What’s behind the Iron Curtain?
I just had to post this because it’s just WAY too damned funny.
The Iraq Myth article reminded me of another article Kagan had written last year which fit in REALLY WELL with some other special news that came out this week. Some people will appreciate the irony… the rest may need a few shots of vodka.
The New Bolsheviks: Understanding Al Qaeda
by Frederick W. Kagan
Wednesday, November 16, 2005
Victory in war, and particularly in counterinsurgency wars, requires knowing one’s enemy. This simple truth, first stated by Sun Tsu more than two millennia ago, is no less important in the war on terrorism today. It has become almost common wisdom, however, that America today faces an enemy of a new kind, using unprecedented techniques and pursuing incomprehensible goals. But this enemy is not novel. Once the peculiar rhetoric is stripped away, the enemy America faces is a familiar one indeed. The revolutionary vision that undergirds al Qaeda’s ideology, the strategy it is pursuing, and the strategic debates occurring within that organization are similar to those of Marxism-Leninism-Stalinism at various periods. What’s more, the methods that led to the defeat of that ideology can be adapted and successfully used against this religious revival of it.

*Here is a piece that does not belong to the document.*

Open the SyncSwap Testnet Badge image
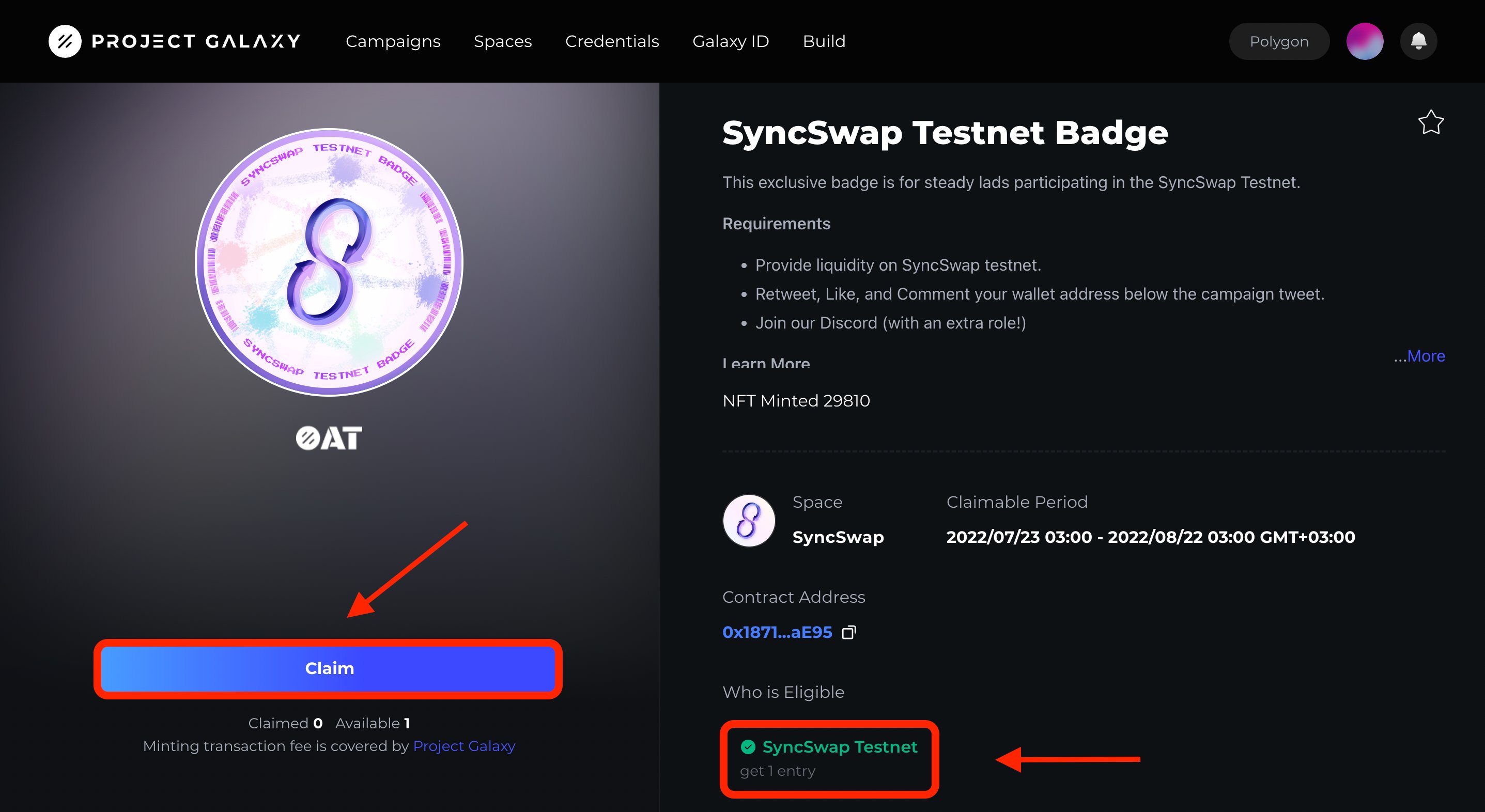This screenshot has height=812, width=1485. (x=329, y=262)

Certain strands of Islamist ideology are so similar in structure to basic tenets of Marxism-Leninism that the comparison is unavoidable…

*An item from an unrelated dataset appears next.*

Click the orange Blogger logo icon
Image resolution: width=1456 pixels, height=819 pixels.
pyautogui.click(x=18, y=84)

Now for the FUNNY part. So what does Francis Fukuyama, one of the chief architects of neoconservatism have to say this week…
Neocon architect says: ‘Pull it down’
The Scotsman
21 Feb 2006
NEOCONSERVATISM has failed the United States and needs to be replaced by a more realistic foreign policy agenda, according to one of its prime architects.
Francis Fukuyama, who wrote the best-selling book The End of History and was a member of the neoconservative project, now says that, both as a political symbol and a body of thought, it has “evolved into something I can no longer support”. He says it should be discarded on to history’s pile of discredited ideologies.
In an extract from his forthcoming book, America at the Crossroads, Mr Fukuyama declares that the doctrine “is now in shambles” and that its failure has demonstrated “the danger of good intentions carried to extremes”.
In its narrowest form, neoconservatism advocates the use of military force, unilaterally if necessary, to replace autocratic regimes with democratic ones.
Mr Fukuyama once supported regime change in Iraq and was a signatory to a 1998 letter sent by the Project for a New American Century to the then president, Bill Clinton, urging the US to step up its efforts to remove Saddam Hussein from power. It was also signed by neoconservative intellectuals, such as Bill Kristol and Robert Kagan, and political figures Paul Wolfowitz, Richard Perle and the current defence secretary, Donald Rumsfeld.
However, Mr Fukuyama now thinks the war in Iraq is the wrong sort of war, in the wrong place, at the wrong time.
“The most basic misjudgment was an overestimation of the threat facing the United States from radical Islamism,” he argues.
Mr Fukuyama, one of the US’s most influential public intellectuals, concludes that “it seems very unlikely that history will judge either the intervention [in Iraq] itself or the ideas animating it kindly”.
Going further, he says the movements’ advocates are Leninists who “believed that history can be pushed along with the right application of power and will. Leninism was a tragedy in its Bolshevik version, and it has returned as farce when practised by the United States”.
Leninists!’ Cries Neocon Nabob, Suing for Divorce
Even more provocatively, Fukuyama called the Standard’s editor, William Kristol, his ideological sidekick, Robert Kagan, and their neoconservative comrades who led the drive to war in Iraq “Leninist” in their conviction that liberal democracy can be achieved through “coercive regime change” or imposed by military means.
There you have it folks, straight from the horses’ mouth – neocons are commie pinkos… just like al Qaeda.
You think they’ll eventually join forces?